As figuras centrais são Nora, agente literária, e Charlie, editor. No início encontram-se em Nova Iorque, onde ambos vivem, para um possível consórcio profissional mas as coisas não correm muito bem entre eles. Alguns anos depois, uma personagem deliciosa, a irmã de Nora, Libby arrasta-a para uma pequena cidade do interior, cenário de um dos livros escrito por uma das autoras de Nora. Libby está investida em fazer com que a sua irmã viva um romance recheado por todos os clichés típicos dos romances. Nem tudo acontece exactamente como o planeado até porque Nora tem que lidar com a presença inesperada de Charlie na cidade.

"Doidos por Livros" é uma excelente leitura para as férias  Os clichés são completamente propositados, a autora brinca com a forma como se constrói um  romance e aflora um pouco o funcionamento do mercado editorial americano. Não será o melhor livro que lerei este ano mas foi uma leitura/audição muito prazerosa e divertida.
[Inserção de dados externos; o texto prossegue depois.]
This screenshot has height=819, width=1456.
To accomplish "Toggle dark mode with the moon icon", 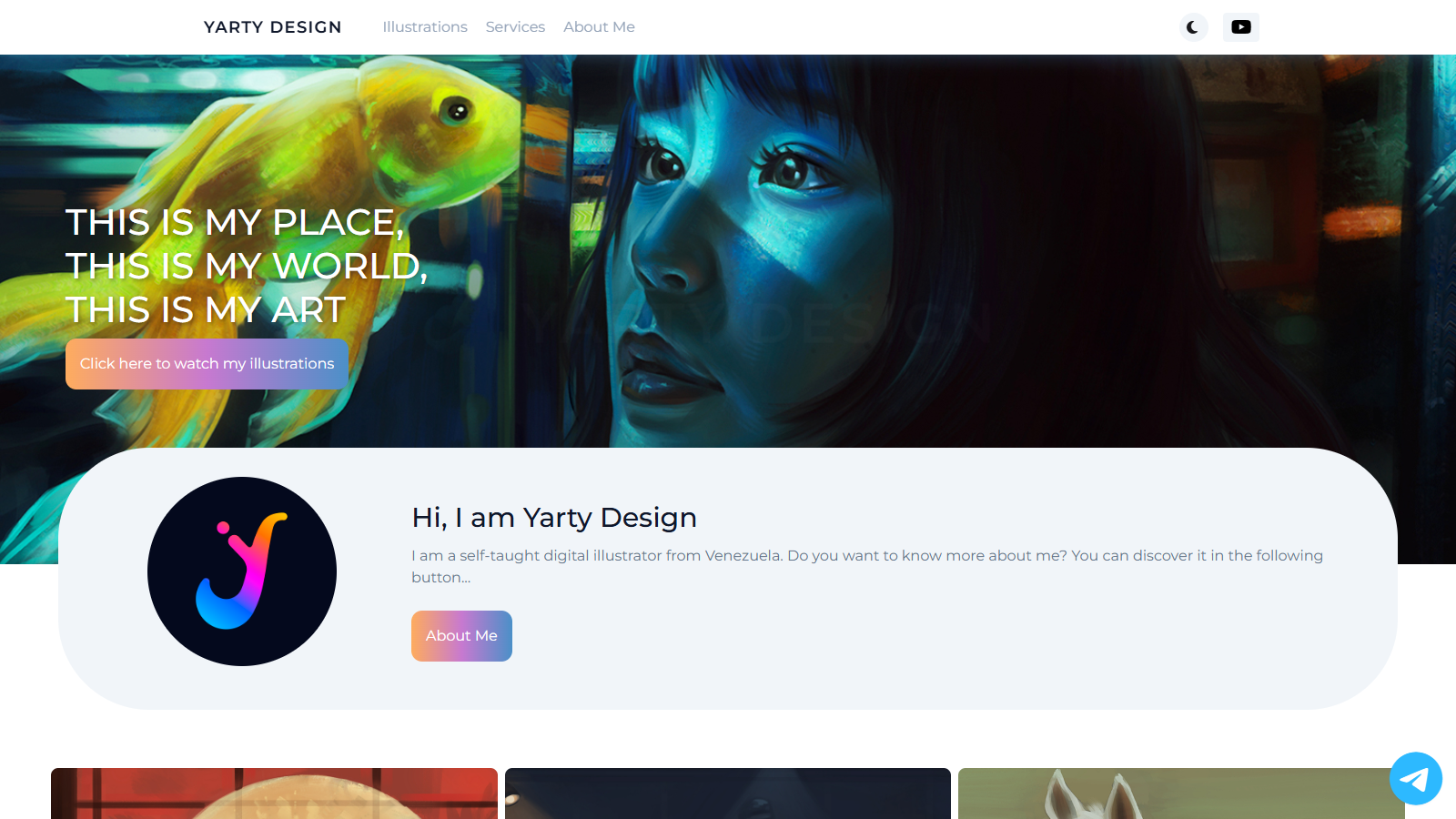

Acho que vou voltar a ler Emily Henry quando precisar de uma leitura aconchegante.

 

"Já fiz isso antes, e nunca me arrependi, propriamente. Sempre tive coisas pelas quais estar grata.
A vida é mesmo assim. Estamos sempre a tomar decisões, a escolher caminhos que nos afastam do resto, antes de podermos ver onde eles iam dar. Talvez seja por isso que nós, como espécie, gostamos tanto de histórias. Todas aquelas oportunidades para fazer de novo, oportunidades para viver as vidas que nunca teremos."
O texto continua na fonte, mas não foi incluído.